--- Text section ---

Shadow Migration
Figure 14-1 Shadow Migration
Shadow migration uses interposition, but is integrated into the ZFSSA and doesn't
require a separate physical machine. When shares are created, they can optionally
"shadow" an existing directory, either locally or over NFS. In this scenario,
downtime is scheduled once, where the source ZFSSA X is placed into read-only mode,
a share is created with the shadow property set, and clients are updated to point to
the new share on the Sun Storage 7000 ZFSSA. Clients can then access the ZFSSA in
read-write mode.
Once the shadow property is set, data is transparently migrated in the background
from the source ZFSSA locally. If a request comes from a client for a file that has
not yet been migrated, the ZFSSA will automatically migrate this file to the local
server before responding to the request. This may incur some initial latency for
some client requests, but once a file has been migrated all accesses are local to
the ZFSSA and have native performance. It is often the case that the current working
set for a filesystem is much smaller than the total size, so once this working set
has been migrated, regardless of the total native size on the source, there will be
no perceived impact on performance.
The downside to shadow migration is that it requires a commitment before the data
has finished migrating, though this is the case with any interposition method.

--- Dataset excerpts ---

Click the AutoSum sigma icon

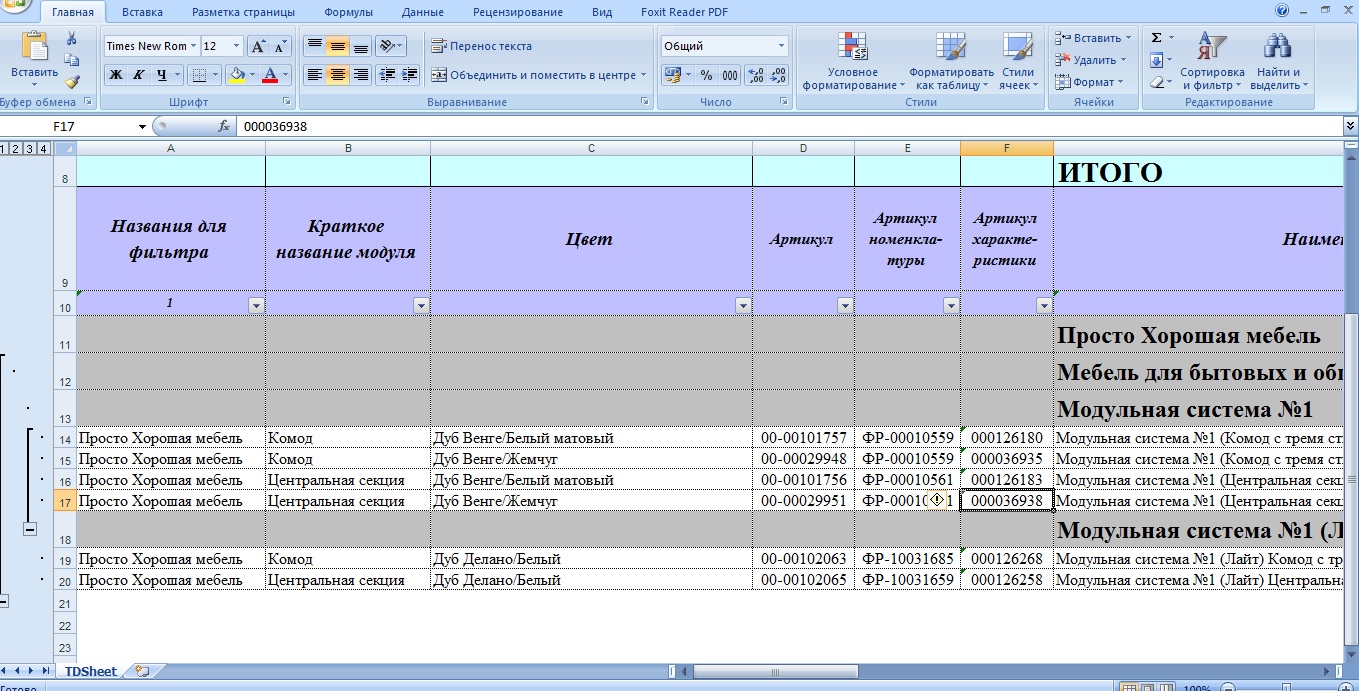1157,38
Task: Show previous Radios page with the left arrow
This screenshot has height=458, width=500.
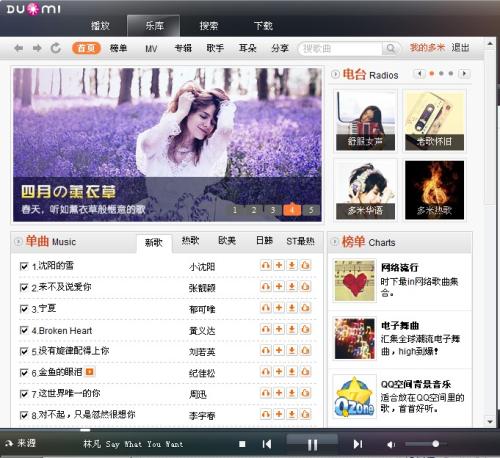Action: (x=419, y=74)
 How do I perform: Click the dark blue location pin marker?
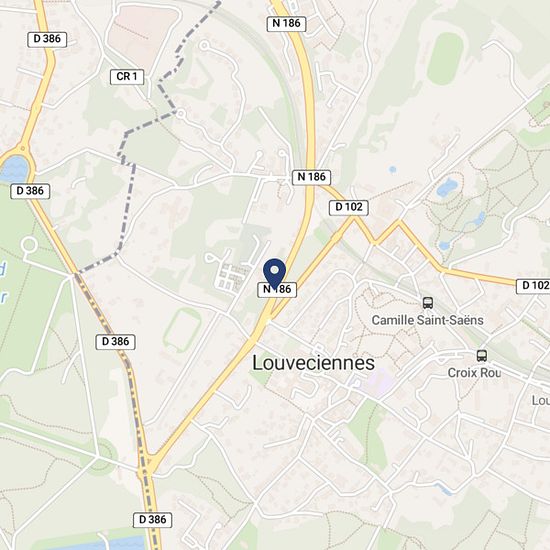[x=275, y=274]
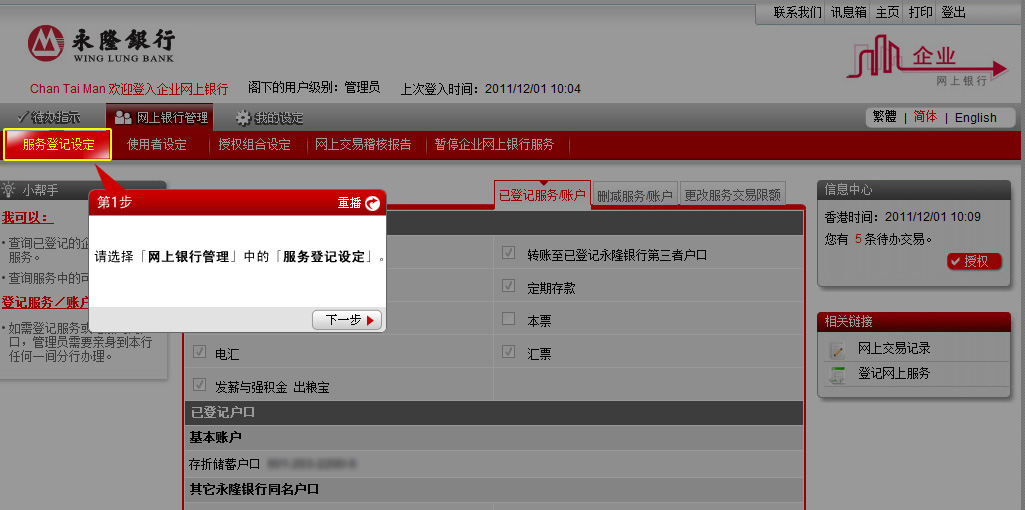The image size is (1025, 510).
Task: Click the 小帮手 lightbulb icon
Action: [9, 189]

---

Required work:
Reproduce word for word the passage of the shadow migration text, everything from "Once the shadow" down to "impact on performance.". Draw only on the text about shadow migration.

Response:
Once the shadow property is set, data is transparently migrated in the background
from the source ZFSSA locally. If a request comes from a client for a file that has
not yet been migrated, the ZFSSA will automatically migrate this file to the local
server before responding to the request. This may incur some initial latency for
some client requests, but once a file has been migrated all accesses are local to
the ZFSSA and have native performance. It is often the case that the current working
set for a filesystem is much smaller than the total size, so once this working set
has been migrated, regardless of the total native size on the source, there will be
no perceived impact on performance.